Text excerpt —
Jessica Granquist is the defensive specialist for the Gophers volleyball team. She is known both for skills and for a high level of competitive fire at the libero position.
You can also detect that fire when Jessica talks about the treatment that her younger sister Christina received from the University of Minnesota masses as she moved about campus a year ago.
Christina was born blind with the rare disease Peter's anomaly. Through a series of cornea transplants as an infant, the vision was restored in her right eye.
"Cornea transplants only last so long and they will wear out," Christina said.
Christina was a month short of her 17th birthday when it became apparent that was about to happen with her right eye. Two cornea transplants had failed to restore her vision.
"She went through two surgeries where the cornea was rejected," Jessica said. "She goes through absolute misery with these surgeries -- the bleeding, the throwing up, the stitching, all of it.
"After the second surgery failed, Christina said: 'I'm going to go blind. I'm going to learn the skills to live this life. I'm going to learn to read Braille. I'm going to learn to be mobile without sight.'"
Christina followed her sister and her brother Rick to the U. Jessica would accompany her sister to class as often as possible. Christina used a walking stick to feel in front of her and to the sides.
And it was what she saw during those times last fall that still had Jessica fired up during a conversation last week.
"People don't understand," Jessica said. "It's not their life, so it's meaningless to them. They are in a rush and they don't care who is in their way. It made me so mad, to see my sister bumped, cut off on the sidewalk, offered no assistance. And if they weren't doing that, they were staring.
"What's wrong with so many people that they don't care about anyone else?"
Christina made it through her freshman year with a near-4.0 grade point. At the same time, Dr. Ed Holland, the eye surgeon who had treated Christina at the U, was informing the Granquist family of an experimental approach that his team was taking toward cornea transplants.
Holland is now at the University of Cincinnati. Christina went there during the first week of July to undergo the experimental surgery.
"Two weeks later, I started to see a little bit and knew that it had worked," Christina said. "My vision isn't perfect -- not 20-20 -- but I can see again with my right eye."
Last fall, Christina attended a number of Jessica's matches at the Sports Pavilion.
"She would come up to me and say, 'The comments I heard in the crowd were that you played real well; congratulations,'" Jessica said.

Stored items
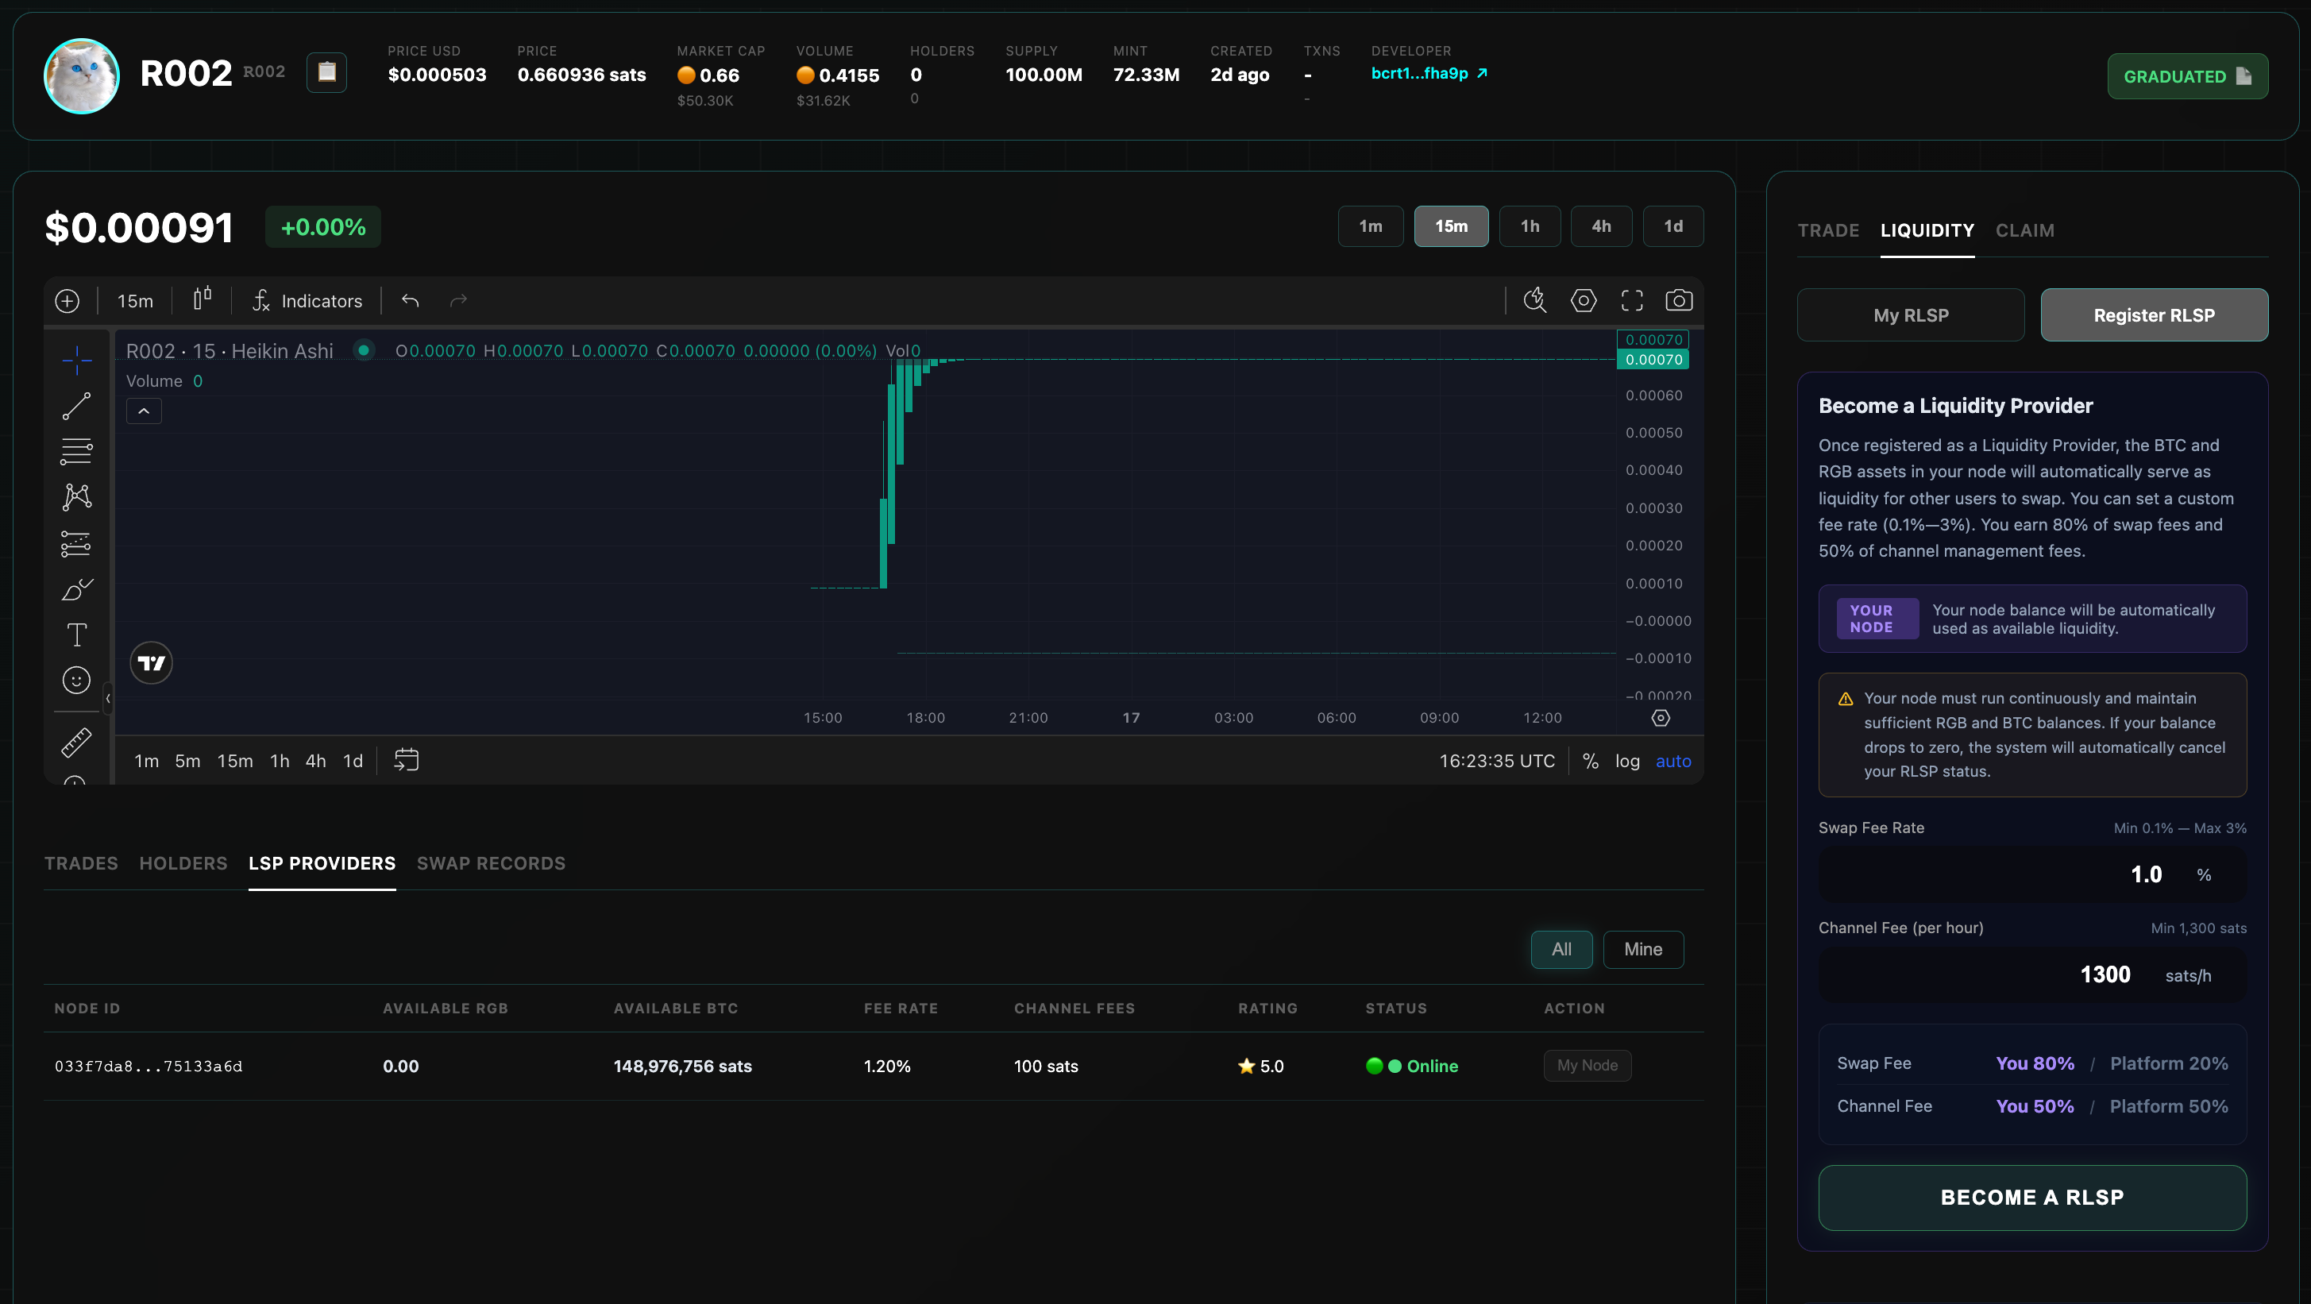Show only Mine LSP providers

click(1643, 949)
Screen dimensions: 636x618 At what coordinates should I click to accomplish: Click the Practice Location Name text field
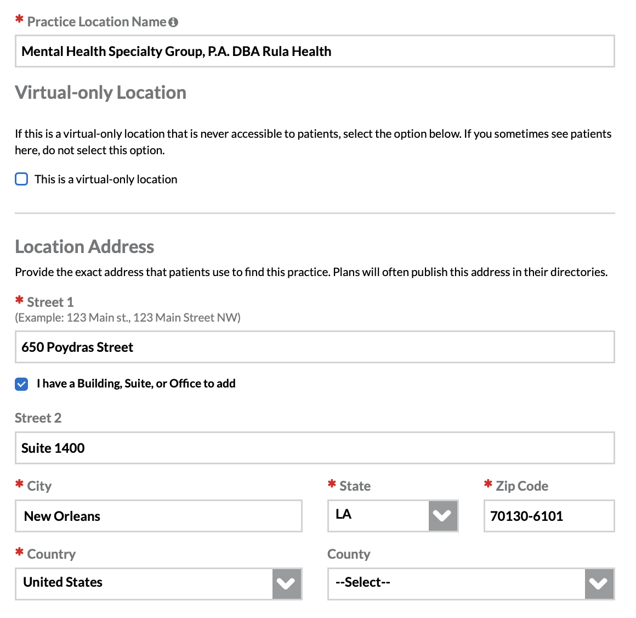pyautogui.click(x=314, y=52)
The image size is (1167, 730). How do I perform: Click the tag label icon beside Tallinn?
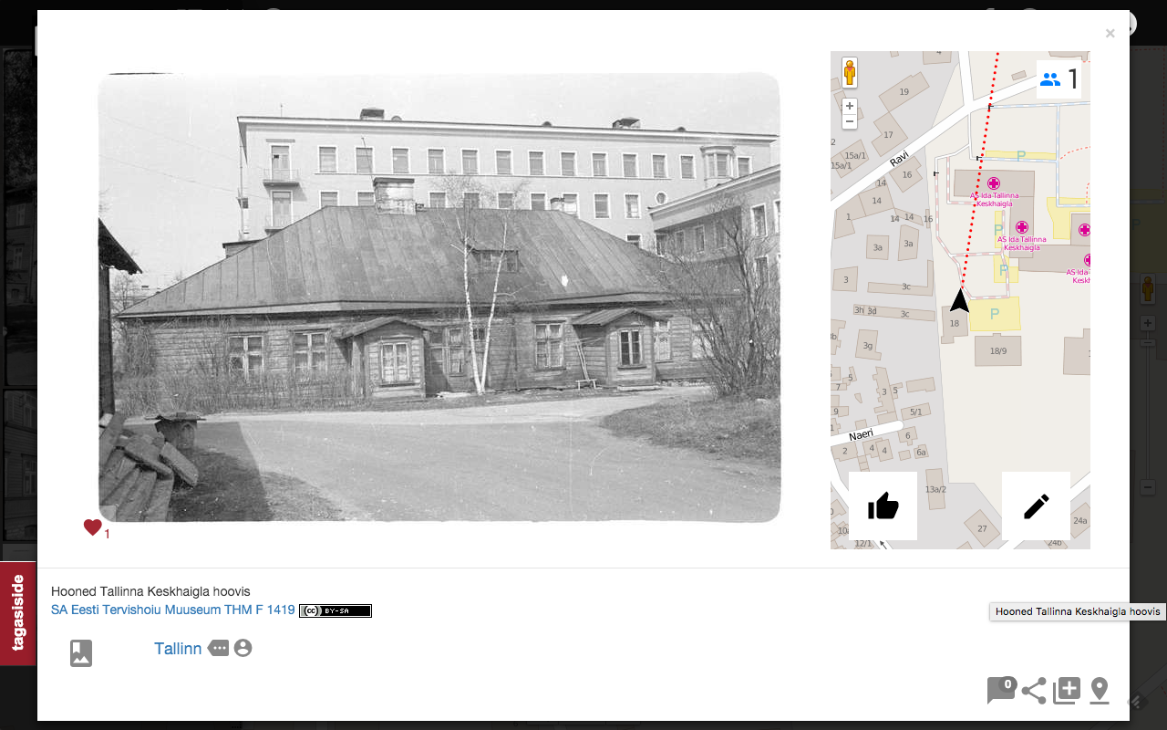click(218, 648)
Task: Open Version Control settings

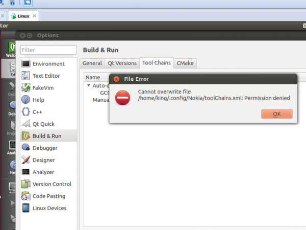Action: (x=52, y=184)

Problems to solve —
- 1) In the article about the Granquist sisters, what rare disease was Christina born with?
- 2) Write what follows in the article about the Granquist sisters, picking up after its last sentence.

Exercise responses —
- 1) Peter's anomaly.

- 2)
This fall, Christina doesn't have to take the word of others. She will be able to view Jessica's excellence -- and that will come as no surprise to Christina.
"Jess always has been a great athlete, at any sport she tried," Christina said. "I played, too, but I had more desire than talent. I was a junior and on junior varsity at Blaine [High School] when my eye started failing."
Volleyball and this family go back to when Mom, Marie Granquist, excelled in the sport as Marie Sandor at Hibbing High School for Gail Nucech, a coaching legend. Nucech is in her 43rd season and is the state's all-time winner in volleyball.
"She's the one who got me and my friends involved," Marie said. "She used to call us gym rats."
Marie became a coach at Fridley High School and Totino-Grace. And Jessica became even more a gym rat.
"Jess started going to volleyball practice when she was in my belly," Marie said. "My players were throwing a ball to her as soon as she could walk. And she walked at 8 1/2 months."
Rick did double duty in the fall at Blaine -- playing soccer and place-kicking in football. He's a senior in communications at Minnesota. Jessica is a senior at the Carlson Business School.
And Christina? "She's so smart, she can do anything," Jessica said. "She's talking about becoming a doctor."
Christina has had seven cornea transplants and countless other surgeries. She had her left eye removed at age 4.
"It was a blessing," Marie said. "It was done to stimulate the brain to make her right eye stronger, and that's what happened."
Through all the surgeries, including the disappointments of rejected transplants, there is an emotion that Jessica doesn't carry when it comes to her sister.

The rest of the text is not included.